*** DATA PROVIDED Section Begins ***
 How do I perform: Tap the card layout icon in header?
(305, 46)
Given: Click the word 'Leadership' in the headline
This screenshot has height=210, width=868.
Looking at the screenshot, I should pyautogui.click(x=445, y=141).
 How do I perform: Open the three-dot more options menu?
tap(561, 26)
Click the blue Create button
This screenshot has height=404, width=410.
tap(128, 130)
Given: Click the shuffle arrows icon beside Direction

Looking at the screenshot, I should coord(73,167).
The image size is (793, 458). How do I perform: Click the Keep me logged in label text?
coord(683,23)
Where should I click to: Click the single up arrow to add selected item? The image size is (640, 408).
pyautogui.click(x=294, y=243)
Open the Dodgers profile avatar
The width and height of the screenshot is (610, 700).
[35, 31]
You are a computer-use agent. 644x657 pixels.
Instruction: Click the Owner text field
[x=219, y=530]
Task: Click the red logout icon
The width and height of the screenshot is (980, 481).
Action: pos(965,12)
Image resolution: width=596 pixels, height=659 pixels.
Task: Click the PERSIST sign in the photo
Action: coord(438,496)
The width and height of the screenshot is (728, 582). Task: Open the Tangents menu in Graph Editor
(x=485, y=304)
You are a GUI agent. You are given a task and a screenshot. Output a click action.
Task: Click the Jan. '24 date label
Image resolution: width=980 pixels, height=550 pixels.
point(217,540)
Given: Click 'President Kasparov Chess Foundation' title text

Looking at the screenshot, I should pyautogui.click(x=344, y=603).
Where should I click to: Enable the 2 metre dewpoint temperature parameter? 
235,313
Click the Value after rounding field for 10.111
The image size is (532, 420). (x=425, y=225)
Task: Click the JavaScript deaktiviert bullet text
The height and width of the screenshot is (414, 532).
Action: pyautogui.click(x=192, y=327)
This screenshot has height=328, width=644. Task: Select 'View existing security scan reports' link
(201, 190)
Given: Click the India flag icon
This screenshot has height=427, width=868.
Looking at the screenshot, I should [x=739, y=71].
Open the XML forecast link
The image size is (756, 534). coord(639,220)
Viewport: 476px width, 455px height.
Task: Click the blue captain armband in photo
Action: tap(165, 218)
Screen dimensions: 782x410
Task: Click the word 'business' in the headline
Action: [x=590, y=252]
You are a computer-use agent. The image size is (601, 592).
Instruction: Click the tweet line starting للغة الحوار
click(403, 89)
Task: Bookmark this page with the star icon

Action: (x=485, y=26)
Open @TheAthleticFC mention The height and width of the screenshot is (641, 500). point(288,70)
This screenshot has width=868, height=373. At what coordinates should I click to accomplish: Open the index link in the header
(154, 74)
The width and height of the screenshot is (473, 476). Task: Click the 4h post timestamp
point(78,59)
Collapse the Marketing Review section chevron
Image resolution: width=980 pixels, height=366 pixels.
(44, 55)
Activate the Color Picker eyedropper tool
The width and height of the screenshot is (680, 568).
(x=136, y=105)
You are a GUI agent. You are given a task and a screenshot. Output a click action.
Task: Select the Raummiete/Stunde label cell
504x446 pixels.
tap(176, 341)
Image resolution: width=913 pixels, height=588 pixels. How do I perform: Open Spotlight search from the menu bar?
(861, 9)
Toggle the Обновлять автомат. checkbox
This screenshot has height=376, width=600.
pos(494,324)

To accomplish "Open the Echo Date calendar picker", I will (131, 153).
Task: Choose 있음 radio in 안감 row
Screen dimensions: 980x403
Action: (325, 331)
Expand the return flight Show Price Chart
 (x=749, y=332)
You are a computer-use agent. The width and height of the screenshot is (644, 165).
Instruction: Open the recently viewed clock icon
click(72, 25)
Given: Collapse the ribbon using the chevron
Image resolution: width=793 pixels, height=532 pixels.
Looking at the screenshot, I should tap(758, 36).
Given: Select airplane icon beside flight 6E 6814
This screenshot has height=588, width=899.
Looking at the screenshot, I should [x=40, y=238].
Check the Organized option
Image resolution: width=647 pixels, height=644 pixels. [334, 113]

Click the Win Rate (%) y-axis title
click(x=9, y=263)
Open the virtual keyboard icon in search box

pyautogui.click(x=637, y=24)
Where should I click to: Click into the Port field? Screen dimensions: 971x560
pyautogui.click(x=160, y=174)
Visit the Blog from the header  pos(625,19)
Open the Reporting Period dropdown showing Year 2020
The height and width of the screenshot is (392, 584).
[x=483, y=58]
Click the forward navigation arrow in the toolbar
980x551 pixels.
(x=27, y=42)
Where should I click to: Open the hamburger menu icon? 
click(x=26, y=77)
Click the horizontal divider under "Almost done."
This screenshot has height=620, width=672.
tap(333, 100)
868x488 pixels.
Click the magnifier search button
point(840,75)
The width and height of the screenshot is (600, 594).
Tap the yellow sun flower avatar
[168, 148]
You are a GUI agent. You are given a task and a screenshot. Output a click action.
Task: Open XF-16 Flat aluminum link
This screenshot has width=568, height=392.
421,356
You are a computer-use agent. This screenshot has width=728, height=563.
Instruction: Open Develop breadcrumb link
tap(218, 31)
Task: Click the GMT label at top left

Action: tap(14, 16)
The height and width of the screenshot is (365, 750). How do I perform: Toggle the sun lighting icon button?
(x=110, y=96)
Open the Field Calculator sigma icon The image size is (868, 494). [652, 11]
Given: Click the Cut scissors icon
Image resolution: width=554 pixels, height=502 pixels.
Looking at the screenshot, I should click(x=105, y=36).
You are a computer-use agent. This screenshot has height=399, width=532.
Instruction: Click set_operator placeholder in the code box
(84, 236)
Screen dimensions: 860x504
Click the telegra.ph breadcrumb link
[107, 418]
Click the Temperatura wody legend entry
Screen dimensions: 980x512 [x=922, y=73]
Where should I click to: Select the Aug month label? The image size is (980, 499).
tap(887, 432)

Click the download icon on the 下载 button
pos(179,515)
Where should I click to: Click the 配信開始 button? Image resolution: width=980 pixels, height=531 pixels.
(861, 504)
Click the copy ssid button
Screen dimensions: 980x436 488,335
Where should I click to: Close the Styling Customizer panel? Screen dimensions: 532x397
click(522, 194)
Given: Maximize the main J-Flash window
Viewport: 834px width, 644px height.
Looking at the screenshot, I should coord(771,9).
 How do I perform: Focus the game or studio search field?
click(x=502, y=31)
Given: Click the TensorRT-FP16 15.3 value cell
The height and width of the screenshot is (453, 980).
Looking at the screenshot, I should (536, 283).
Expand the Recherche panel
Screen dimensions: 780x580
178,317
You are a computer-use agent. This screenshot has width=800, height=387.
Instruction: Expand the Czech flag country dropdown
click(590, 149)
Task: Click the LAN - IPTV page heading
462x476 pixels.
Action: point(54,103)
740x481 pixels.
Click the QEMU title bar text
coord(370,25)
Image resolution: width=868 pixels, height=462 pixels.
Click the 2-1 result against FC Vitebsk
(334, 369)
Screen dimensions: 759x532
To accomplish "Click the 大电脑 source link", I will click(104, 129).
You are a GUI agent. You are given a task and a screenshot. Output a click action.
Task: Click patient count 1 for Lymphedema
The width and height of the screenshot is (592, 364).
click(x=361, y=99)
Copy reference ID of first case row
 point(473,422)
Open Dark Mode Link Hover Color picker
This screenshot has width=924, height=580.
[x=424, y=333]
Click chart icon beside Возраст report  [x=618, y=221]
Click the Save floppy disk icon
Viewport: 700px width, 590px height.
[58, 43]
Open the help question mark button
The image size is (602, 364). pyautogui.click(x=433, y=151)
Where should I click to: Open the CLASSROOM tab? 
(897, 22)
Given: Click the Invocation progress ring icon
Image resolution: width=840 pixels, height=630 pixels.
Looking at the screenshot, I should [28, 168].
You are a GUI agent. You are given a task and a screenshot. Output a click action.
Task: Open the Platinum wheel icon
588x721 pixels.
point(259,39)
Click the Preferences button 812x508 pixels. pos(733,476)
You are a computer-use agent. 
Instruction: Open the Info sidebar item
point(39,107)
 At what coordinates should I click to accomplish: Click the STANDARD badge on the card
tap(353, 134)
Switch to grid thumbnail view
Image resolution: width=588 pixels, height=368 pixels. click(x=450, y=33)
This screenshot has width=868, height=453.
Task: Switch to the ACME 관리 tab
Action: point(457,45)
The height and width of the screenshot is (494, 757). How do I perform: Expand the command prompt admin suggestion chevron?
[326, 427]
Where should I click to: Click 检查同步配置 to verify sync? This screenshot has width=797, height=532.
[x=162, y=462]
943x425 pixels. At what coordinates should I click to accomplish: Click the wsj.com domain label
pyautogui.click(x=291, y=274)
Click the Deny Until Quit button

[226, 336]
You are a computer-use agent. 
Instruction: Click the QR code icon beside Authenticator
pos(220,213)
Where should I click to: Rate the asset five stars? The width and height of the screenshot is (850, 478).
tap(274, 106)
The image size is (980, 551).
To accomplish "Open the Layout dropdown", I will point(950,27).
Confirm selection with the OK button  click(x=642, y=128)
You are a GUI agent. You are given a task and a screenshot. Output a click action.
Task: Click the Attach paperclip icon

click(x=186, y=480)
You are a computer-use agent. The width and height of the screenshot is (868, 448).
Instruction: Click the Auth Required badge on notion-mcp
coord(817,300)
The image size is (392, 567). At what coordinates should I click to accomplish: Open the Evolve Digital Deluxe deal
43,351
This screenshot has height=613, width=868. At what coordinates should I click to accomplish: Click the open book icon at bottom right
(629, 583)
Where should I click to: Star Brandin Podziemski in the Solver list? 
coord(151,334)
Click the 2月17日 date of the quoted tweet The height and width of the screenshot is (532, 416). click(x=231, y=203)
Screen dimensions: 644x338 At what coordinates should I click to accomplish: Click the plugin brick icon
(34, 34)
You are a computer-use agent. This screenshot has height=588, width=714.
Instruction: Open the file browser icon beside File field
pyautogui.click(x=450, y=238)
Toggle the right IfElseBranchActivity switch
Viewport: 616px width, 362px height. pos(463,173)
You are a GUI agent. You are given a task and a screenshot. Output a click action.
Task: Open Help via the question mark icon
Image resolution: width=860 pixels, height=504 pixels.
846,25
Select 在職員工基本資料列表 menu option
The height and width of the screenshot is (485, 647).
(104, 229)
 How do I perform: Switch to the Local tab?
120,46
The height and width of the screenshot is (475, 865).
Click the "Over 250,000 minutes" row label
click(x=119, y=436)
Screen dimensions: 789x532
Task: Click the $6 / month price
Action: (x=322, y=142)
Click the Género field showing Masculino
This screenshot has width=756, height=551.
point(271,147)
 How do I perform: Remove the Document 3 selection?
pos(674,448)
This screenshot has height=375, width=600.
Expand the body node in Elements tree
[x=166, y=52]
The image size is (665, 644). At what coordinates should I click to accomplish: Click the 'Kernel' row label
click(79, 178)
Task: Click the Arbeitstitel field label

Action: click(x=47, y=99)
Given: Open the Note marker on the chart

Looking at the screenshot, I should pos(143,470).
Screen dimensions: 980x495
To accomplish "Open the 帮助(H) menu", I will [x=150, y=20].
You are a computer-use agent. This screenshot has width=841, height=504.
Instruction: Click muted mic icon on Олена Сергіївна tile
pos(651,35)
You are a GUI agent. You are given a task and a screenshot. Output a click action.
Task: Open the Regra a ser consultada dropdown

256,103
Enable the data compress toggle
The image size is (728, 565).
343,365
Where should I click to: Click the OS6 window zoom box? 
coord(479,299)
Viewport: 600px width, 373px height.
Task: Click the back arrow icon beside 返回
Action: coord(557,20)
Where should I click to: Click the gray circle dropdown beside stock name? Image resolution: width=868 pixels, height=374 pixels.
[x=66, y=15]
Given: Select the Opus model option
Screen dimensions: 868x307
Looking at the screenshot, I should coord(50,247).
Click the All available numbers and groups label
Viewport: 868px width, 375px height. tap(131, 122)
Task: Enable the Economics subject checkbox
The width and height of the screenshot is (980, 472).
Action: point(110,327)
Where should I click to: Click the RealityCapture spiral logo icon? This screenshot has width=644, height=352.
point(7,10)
*** DATA PROVIDED Section Ends ***
> TRY IT:
Above this instruction are the records; retype exactly the lines from the one containing "Click the copy ssid button" up to and including the one containing "Given: Click the TensorRT-FP16".

> EXERCISE RESULT:
Click the copy ssid button
Screen dimensions: 980x436 488,335
Where should I click to: Close the Styling Customizer panel? Screen dimensions: 532x397
click(522, 194)
Given: Maximize the main J-Flash window
Viewport: 834px width, 644px height.
Looking at the screenshot, I should coord(771,9).
 How do I perform: Focus the game or studio search field?
click(x=502, y=31)
Given: Click the TensorRT-FP16 15.3 value cell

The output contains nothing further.